The combination of a cyberattack and an unexpected snowstorm in Texas halted the production of Coors beer, with a loss of up to $140 million worth of product. This series of events perfectly highlights the industry's vulnerabilities to the impacts of climate change and cyberattacks. Elsewhere, Meatpacker JBS paid an $11 million ransom in the food industry after a cyberattack disrupted its North American and Australian operations. With our critical infrastructure online, it’s rapidly creating new vulnerabilities and even becoming a prime target for state-sponsored attackers.
Rise of the AgBots
Agbots (agricultural robots) are increasingly used in farming to help improve efficiency and reduce reliance on manual labor. As a result, traditional farming practices such as tilling, planting, fertilizing, monitoring, and harvesting fields are delegated to AI. For example, algorithms rather than humans are beginning to control drip-irrigation systems as self-driving tractors and combine harvesters automatically respond to climate conditions, weather, and the precise needs of the crops.
As the AI revolution in agriculture gathers pace, a recently published risk analysis warns of the substantial potential risks for farms, farmers, and food security that nobody is currently thinking about. Of course, there is no avoiding that accidental failures, data breaches, and cyber-attacks have impacted every industry. Still, the stakes are raised further when a tech outage could impact our food supply.

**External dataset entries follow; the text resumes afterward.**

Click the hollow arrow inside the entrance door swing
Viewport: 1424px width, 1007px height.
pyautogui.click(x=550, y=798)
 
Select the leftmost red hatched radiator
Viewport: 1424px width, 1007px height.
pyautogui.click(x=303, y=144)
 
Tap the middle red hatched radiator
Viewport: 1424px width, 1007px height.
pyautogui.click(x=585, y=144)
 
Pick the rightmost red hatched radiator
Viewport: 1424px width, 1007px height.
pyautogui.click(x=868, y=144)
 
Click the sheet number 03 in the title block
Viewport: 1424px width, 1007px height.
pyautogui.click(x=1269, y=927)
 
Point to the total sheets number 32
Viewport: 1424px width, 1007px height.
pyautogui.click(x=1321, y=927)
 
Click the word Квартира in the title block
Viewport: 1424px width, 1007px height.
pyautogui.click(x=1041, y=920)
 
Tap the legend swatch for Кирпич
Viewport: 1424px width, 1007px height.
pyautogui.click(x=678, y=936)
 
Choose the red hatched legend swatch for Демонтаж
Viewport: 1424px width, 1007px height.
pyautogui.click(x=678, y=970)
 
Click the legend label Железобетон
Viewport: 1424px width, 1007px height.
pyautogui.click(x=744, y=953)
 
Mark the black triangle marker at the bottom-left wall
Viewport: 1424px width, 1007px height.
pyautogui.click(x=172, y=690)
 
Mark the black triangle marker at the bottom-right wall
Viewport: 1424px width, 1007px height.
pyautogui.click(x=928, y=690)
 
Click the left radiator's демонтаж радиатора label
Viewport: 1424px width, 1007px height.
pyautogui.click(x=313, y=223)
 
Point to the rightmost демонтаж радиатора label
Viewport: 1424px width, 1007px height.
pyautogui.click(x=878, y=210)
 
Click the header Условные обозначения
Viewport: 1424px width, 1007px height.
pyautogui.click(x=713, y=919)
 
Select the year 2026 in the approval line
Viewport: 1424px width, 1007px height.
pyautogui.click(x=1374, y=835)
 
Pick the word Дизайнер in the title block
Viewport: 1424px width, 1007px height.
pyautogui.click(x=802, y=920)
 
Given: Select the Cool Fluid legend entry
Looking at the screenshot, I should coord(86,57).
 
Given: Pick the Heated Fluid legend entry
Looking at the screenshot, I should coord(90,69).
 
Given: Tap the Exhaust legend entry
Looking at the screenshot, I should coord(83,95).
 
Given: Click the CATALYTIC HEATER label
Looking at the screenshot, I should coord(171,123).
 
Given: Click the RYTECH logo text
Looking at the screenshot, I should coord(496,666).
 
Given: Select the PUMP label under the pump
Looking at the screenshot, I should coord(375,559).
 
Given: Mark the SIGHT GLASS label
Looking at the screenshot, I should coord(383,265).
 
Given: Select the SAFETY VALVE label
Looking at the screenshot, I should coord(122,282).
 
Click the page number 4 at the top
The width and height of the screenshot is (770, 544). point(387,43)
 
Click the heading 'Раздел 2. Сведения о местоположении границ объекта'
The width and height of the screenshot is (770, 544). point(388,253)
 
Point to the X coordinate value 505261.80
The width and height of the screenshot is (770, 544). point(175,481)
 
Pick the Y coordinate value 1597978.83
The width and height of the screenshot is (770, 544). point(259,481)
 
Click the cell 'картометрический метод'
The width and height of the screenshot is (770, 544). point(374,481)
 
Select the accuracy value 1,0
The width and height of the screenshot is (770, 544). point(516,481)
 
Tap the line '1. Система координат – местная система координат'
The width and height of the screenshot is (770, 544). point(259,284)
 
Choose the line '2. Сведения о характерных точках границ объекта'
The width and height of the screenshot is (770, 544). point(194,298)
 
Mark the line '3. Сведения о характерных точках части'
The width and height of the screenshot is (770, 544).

The problem with having intelligent automated systems responsible for managing the farming process that is growing food to feed entire cities could create a vulnerability for hackers to exploit. For example, imagine the damage and disruption a cyber-attack could bring to a farm by poisoning datasets or shutting down sprayers, autonomous drones, and robotic harvesters.
The future of food tech
The inconvenient truth is that the ecosystems that help feed the world are broken and unsustainable. Obesity continues to rise, and commercial kitchens and supermarkets waste food every day while many are left hungry or suffering from malnutrition.
Stabilizing food security has become a global priority, and transforming the global food and agriculture system with sustainable innovation powered by emerging technology is already gathering pace. IoT sensors can capture data from every element of farming, and AI will help farmers unlock invaluable data analytics and predictive insights to help farmers make data-driven decisions.
It is also hoped that blockchain will step up to increase transparency across the entire food supply chain and promote a sustainable approach to farming that benefits everyone. But most importantly of all, every aspect of the global food supply chain must be protected from bad actors and ensure that we do not repeat the mistakes from our past when rushing into gene-editing and creating meat out of thin air.
It's a journey that will impact every person on this tiny planet we call home. But ultimately, it will take a combination of humans and technology to deliver a healthier and truly sustainable food economy that serves everyone. But as we explore how we can rethink the industry, we must consider the potential risks early on in the technology design rather than when it's too late.